- [What to do]: Copy out all of the material below, changing each "computer-use agent" to "screen assistant" and leaving everything else as it is.

════════

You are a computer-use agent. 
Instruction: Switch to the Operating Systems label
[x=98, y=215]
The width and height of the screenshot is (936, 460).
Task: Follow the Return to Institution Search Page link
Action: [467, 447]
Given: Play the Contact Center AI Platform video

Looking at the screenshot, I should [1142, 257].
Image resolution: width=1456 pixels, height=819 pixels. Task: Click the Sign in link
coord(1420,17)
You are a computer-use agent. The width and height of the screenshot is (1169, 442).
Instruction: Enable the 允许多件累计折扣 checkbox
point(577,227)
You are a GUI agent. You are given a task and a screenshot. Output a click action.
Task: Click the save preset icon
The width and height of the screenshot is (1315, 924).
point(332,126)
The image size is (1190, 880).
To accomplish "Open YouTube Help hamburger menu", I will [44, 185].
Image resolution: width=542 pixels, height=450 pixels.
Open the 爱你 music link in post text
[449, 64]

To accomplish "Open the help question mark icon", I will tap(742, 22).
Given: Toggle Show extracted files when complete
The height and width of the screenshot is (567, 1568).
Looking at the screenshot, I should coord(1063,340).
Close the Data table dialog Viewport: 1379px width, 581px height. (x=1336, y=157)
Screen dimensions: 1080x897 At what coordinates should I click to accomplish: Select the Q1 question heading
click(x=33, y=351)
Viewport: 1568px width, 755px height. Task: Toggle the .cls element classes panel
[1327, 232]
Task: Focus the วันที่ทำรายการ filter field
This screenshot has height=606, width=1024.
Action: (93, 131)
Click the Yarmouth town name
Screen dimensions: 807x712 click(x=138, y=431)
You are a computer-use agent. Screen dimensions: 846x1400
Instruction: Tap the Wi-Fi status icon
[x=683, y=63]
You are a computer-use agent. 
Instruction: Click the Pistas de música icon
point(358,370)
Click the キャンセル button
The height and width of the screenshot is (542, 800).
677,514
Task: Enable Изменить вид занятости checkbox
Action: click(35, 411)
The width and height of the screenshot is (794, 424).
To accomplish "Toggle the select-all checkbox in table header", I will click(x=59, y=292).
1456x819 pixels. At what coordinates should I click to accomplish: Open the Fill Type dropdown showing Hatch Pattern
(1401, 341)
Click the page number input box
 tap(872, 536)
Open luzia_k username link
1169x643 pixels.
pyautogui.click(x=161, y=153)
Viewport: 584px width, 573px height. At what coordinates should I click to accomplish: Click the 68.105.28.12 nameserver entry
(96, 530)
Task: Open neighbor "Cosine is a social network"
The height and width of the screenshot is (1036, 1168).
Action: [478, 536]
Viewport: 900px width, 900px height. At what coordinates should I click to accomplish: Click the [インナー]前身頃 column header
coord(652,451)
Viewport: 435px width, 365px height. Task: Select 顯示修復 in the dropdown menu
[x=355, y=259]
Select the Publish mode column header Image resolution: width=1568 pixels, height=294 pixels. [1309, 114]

════════

- [Expected output]:
You are a screen assistant. 
Instruction: Switch to the Operating Systems label
[x=98, y=215]
The width and height of the screenshot is (936, 460).
Task: Follow the Return to Institution Search Page link
Action: [467, 447]
Given: Play the Contact Center AI Platform video

Looking at the screenshot, I should [1142, 257].
Image resolution: width=1456 pixels, height=819 pixels. Task: Click the Sign in link
coord(1420,17)
You are a screen assistant. The width and height of the screenshot is (1169, 442).
Instruction: Enable the 允许多件累计折扣 checkbox
point(577,227)
You are a GUI agent. You are given a task and a screenshot. Output a click action.
Task: Click the save preset icon
The width and height of the screenshot is (1315, 924).
point(332,126)
The image size is (1190, 880).
To accomplish "Open YouTube Help hamburger menu", I will [44, 185].
Image resolution: width=542 pixels, height=450 pixels.
Open the 爱你 music link in post text
[449, 64]

To accomplish "Open the help question mark icon", I will tap(742, 22).
Given: Toggle Show extracted files when complete
The height and width of the screenshot is (567, 1568).
Looking at the screenshot, I should coord(1063,340).
Close the Data table dialog Viewport: 1379px width, 581px height. (x=1336, y=157)
Screen dimensions: 1080x897 At what coordinates should I click to accomplish: Select the Q1 question heading
click(x=33, y=351)
Viewport: 1568px width, 755px height. Task: Toggle the .cls element classes panel
[1327, 232]
Task: Focus the วันที่ทำรายการ filter field
This screenshot has height=606, width=1024.
Action: (93, 131)
Click the Yarmouth town name
Screen dimensions: 807x712 click(x=138, y=431)
You are a screen assistant. Screen dimensions: 846x1400
Instruction: Tap the Wi-Fi status icon
[x=683, y=63]
You are a screen assistant. 
Instruction: Click the Pistas de música icon
point(358,370)
Click the キャンセル button
The height and width of the screenshot is (542, 800).
677,514
Task: Enable Изменить вид занятости checkbox
Action: click(35, 411)
The width and height of the screenshot is (794, 424).
To accomplish "Toggle the select-all checkbox in table header", I will click(x=59, y=292).
1456x819 pixels. At what coordinates should I click to accomplish: Open the Fill Type dropdown showing Hatch Pattern
(1401, 341)
Click the page number input box
 tap(872, 536)
Open luzia_k username link
1169x643 pixels.
pyautogui.click(x=161, y=153)
Viewport: 584px width, 573px height. At what coordinates should I click to accomplish: Click the 68.105.28.12 nameserver entry
(96, 530)
Task: Open neighbor "Cosine is a social network"
The height and width of the screenshot is (1036, 1168).
Action: [478, 536]
Viewport: 900px width, 900px height. At what coordinates should I click to accomplish: Click the [インナー]前身頃 column header
coord(652,451)
Viewport: 435px width, 365px height. Task: Select 顯示修復 in the dropdown menu
[x=355, y=259]
Select the Publish mode column header Image resolution: width=1568 pixels, height=294 pixels. [1309, 114]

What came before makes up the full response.